To the best of Lincoln’s knowledge, though, there aren’t any ad tech companies leveraging differential privacy yet, and awareness of DP and related concepts is fairly low in the industry.
But “interest is growing quickly given the emphasis Chrome has put on [differential privacy] in the Privacy Sandbox,” she said, and MediaMath itself is interested in exploring differential privacy approaches.
Still, Hugo Loriot, US managing director of You & Mr Jones-owned data agency fifty-five, is a lot less sanguine about the prospect of ad tech companies applying differential privacy to their own algorithms anytime soon.
“The very purpose of ID resolution in the ad tech world is to share anonymized personal data with third parties, for example, CRM onboarding for Facebook or Google ads, which requires sharing the exact same methodology between both parties for anonymizing data,” Loriot said.
That’s why ad tech companies all rely on the same hashing algorithms, he said, putting aside the data leakage risks associated with hashing.
“If you apply differential privacy, you precisely do not want another party to be able to decrypt it, and you would have to create 1:1 protocols with every single partner to let them decrypt the data and the noise you add,” Loriot said. “I’m not sure this is really doable at scale.”
No guarantee
By the same token, differential privacy isn’t a guarantee of privacy, and doesn’t create privacy where none previously existed, Roth said. It also can’t necessarily stop privacy violations against groups of people.
For example, the fitness app Strava inadvertently revealed the locations of secret military bases when it released a seemingly benign heat map of popular running routes in 2018. No single person’s privacy was compromised, but it was still pretty damned awkward. Differential privacy wouldn’t help in a situation like that.

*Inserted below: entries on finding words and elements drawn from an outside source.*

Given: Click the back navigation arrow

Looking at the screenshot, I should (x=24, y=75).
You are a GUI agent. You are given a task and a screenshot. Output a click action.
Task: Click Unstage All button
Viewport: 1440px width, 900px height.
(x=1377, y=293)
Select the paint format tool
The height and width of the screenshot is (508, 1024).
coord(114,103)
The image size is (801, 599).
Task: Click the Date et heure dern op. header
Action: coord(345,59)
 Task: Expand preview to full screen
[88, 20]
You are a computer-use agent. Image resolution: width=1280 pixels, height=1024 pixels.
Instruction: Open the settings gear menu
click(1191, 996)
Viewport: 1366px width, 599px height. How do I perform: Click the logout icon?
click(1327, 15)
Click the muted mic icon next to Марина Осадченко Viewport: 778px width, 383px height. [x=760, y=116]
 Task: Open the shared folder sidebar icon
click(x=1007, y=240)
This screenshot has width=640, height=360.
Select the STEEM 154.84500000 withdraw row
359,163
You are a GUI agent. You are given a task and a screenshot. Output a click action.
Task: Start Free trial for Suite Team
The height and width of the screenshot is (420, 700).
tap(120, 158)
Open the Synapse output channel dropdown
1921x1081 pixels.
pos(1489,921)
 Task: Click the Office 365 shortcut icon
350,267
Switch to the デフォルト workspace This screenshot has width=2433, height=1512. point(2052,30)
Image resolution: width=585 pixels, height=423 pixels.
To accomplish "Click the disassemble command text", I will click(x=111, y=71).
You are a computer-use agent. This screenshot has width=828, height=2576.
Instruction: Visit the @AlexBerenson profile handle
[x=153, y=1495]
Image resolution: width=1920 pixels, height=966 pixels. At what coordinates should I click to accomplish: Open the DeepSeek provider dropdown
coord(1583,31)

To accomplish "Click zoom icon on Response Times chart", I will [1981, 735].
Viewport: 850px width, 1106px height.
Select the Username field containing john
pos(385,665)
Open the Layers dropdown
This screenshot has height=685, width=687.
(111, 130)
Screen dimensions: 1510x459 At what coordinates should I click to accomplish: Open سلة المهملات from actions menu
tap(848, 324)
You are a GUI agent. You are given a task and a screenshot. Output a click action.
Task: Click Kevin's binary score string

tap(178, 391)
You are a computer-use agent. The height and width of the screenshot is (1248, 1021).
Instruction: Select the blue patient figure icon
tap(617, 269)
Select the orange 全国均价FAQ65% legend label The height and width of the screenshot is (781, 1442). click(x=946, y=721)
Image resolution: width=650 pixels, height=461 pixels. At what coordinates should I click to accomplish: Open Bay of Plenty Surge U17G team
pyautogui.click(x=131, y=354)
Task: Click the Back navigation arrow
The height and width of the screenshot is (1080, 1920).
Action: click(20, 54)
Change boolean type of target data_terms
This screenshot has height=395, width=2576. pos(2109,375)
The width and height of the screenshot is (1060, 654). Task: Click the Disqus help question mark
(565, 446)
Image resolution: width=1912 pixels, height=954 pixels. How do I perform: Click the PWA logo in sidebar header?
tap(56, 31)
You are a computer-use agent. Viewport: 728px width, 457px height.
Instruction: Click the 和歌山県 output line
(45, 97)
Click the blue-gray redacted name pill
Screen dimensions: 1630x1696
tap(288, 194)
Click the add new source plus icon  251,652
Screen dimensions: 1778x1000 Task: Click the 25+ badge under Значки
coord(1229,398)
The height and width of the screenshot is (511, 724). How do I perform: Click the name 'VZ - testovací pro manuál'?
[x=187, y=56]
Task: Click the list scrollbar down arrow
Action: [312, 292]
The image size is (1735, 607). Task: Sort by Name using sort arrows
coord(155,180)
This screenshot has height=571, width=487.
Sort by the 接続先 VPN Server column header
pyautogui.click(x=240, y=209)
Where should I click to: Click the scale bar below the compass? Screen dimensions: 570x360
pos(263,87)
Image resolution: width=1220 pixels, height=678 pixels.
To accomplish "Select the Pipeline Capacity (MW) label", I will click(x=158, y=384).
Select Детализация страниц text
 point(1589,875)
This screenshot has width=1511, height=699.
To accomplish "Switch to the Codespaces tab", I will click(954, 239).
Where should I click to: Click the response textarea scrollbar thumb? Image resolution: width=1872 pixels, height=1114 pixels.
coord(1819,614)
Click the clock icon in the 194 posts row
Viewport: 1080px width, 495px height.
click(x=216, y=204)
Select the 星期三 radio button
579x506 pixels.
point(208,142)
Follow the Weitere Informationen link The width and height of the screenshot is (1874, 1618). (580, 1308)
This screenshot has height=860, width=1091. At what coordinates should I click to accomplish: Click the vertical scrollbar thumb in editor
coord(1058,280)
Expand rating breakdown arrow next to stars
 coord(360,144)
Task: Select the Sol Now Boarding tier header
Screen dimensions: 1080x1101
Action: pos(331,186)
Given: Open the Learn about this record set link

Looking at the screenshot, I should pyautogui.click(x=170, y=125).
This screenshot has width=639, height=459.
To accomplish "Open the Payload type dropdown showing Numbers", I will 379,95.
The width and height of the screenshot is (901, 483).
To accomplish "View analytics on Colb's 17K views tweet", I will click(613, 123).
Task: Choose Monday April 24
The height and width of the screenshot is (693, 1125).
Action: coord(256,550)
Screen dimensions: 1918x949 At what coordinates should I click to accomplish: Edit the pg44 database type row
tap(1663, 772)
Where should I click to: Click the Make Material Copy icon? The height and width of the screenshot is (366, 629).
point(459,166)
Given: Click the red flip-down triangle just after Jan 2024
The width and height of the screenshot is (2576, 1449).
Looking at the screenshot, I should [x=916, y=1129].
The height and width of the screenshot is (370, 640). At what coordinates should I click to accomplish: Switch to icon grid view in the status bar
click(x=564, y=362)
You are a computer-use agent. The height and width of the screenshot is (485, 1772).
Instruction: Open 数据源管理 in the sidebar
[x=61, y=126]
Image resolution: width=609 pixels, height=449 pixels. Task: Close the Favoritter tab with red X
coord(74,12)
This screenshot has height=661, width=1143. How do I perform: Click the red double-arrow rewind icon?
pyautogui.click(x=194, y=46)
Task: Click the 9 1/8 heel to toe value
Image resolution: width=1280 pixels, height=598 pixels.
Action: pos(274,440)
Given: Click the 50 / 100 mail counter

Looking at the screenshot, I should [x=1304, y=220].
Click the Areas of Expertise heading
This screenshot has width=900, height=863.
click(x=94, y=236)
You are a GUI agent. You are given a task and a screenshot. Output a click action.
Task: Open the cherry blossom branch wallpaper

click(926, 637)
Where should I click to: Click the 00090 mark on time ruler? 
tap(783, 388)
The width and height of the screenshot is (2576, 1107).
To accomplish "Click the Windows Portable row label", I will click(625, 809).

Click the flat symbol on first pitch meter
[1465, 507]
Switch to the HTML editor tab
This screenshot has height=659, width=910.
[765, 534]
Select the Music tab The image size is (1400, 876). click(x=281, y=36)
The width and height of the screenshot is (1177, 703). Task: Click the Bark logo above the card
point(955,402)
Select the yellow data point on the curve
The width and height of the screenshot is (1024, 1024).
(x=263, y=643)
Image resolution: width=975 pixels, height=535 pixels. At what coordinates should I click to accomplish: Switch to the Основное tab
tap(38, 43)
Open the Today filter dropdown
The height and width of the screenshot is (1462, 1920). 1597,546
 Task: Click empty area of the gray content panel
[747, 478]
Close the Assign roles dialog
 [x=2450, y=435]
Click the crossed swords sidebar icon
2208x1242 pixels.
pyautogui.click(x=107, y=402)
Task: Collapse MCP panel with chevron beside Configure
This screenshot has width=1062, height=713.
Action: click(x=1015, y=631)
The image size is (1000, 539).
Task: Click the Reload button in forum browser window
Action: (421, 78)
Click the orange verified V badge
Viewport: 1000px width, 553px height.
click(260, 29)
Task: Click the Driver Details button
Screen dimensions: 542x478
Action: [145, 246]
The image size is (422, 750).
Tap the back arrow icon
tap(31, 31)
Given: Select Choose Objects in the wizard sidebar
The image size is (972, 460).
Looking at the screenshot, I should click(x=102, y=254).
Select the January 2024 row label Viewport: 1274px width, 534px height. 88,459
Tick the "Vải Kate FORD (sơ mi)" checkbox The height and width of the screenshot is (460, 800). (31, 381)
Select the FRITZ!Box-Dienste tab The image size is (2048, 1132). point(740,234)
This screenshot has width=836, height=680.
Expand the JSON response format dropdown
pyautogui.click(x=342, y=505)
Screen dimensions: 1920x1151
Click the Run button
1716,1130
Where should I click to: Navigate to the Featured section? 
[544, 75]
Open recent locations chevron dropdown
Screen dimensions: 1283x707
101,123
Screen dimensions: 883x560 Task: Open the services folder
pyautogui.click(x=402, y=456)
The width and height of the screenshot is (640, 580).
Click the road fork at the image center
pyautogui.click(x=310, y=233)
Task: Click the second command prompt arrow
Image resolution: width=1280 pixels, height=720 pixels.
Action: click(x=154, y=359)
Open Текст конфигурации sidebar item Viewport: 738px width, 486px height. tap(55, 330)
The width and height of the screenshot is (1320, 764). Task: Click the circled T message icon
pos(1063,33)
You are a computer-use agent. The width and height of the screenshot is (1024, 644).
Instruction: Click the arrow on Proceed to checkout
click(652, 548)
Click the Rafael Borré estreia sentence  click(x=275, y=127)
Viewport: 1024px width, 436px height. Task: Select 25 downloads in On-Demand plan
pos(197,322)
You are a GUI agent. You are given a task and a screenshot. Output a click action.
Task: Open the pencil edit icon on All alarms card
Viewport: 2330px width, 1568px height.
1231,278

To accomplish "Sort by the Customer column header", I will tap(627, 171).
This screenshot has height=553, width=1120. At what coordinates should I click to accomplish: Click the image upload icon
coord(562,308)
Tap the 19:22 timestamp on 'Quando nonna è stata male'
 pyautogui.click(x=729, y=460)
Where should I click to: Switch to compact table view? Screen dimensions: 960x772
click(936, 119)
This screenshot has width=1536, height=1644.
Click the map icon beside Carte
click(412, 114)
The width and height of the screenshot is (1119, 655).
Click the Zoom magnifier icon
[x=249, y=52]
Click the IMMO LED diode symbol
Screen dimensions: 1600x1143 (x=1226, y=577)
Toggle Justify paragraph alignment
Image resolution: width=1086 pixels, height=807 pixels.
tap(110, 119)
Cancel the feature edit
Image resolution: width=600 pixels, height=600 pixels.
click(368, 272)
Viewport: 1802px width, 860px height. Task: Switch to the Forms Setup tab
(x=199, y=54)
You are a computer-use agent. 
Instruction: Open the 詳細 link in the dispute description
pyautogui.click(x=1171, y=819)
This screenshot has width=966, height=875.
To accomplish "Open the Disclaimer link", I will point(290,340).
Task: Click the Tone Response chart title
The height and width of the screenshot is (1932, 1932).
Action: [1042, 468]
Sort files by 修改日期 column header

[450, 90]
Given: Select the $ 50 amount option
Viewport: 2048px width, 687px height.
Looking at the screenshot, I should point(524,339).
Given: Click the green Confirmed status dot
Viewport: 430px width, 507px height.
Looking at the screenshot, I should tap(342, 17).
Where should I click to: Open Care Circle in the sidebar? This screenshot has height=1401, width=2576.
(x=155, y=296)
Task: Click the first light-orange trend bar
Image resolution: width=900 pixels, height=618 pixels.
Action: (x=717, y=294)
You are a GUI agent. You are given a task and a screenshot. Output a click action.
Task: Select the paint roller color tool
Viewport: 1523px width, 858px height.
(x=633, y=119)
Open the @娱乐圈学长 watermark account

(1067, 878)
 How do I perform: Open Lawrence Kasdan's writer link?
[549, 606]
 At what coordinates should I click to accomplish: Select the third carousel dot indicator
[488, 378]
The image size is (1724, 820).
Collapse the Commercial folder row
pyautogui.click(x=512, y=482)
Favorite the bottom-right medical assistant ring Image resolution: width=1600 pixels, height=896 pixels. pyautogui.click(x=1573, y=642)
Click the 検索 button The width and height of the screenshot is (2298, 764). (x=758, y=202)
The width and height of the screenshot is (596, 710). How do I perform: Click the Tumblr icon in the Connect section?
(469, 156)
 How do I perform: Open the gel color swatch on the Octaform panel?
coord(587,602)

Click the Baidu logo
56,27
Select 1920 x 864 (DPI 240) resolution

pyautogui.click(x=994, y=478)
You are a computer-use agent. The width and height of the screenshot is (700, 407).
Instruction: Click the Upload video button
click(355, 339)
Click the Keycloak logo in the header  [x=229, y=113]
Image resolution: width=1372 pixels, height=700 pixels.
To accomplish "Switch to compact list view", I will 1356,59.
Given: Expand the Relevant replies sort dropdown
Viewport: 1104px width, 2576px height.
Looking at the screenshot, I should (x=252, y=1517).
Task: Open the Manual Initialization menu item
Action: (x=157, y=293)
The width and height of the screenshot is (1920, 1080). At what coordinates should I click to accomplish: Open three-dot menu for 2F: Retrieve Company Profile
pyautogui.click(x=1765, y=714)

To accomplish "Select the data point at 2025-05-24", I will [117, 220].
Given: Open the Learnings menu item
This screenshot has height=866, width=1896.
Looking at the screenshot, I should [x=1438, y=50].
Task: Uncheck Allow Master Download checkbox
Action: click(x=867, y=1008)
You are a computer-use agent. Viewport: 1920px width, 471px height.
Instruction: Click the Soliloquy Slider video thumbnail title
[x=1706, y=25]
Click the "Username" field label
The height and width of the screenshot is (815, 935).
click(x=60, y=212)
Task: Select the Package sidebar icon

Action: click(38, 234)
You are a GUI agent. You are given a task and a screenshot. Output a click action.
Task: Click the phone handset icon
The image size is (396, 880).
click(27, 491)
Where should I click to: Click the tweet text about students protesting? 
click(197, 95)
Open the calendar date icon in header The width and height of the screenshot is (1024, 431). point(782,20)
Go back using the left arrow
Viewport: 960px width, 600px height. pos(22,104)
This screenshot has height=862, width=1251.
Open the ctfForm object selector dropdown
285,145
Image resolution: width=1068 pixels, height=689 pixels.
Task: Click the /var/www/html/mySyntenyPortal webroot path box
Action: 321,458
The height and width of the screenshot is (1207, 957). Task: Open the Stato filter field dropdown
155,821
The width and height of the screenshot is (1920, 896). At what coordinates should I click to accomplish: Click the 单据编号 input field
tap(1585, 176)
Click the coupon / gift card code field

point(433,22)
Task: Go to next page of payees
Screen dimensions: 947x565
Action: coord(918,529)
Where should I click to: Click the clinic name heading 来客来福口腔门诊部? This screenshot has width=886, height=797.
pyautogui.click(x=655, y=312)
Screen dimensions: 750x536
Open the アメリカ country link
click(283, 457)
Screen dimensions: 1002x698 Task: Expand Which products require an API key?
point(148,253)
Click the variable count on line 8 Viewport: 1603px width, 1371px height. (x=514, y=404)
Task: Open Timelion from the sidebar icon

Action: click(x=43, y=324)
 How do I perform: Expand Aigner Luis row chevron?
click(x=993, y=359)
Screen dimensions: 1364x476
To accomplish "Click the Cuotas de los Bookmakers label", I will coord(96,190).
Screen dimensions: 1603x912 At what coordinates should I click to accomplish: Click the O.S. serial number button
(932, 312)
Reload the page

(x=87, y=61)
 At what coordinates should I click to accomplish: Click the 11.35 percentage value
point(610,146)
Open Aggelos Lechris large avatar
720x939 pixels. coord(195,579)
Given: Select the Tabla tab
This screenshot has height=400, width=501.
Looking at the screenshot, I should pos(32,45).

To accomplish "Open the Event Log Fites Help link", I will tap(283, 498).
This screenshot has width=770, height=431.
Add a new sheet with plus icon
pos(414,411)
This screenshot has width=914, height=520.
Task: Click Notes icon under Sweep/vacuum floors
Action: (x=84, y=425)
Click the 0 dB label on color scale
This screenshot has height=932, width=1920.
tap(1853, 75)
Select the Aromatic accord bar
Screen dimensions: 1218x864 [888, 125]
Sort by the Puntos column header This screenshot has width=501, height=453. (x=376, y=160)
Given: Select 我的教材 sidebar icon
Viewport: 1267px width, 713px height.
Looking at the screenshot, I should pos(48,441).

The level of privacy protection in an algorithm that uses differential privacy is also dependent on how strict the deployment is.
“You can dial up to perfect privacy, but then you can do almost nothing useful with the data, or you can go in the other direction and have no real protections,” Roth said. “It’s a tradeoff, because privacy protections always come with a cost.”
Still, it’s heartening to see differential privacy finally starting to be applied by the large tech firms to real-world scenarios, he said.
“For the first 10 years, differential privacy was an academic curiosity, and people like me would write papers about it that maybe five other people like me would read,” Roth said. “It’s not a silver bullet, but it’s a very good thing to see companies really starting to think about it.”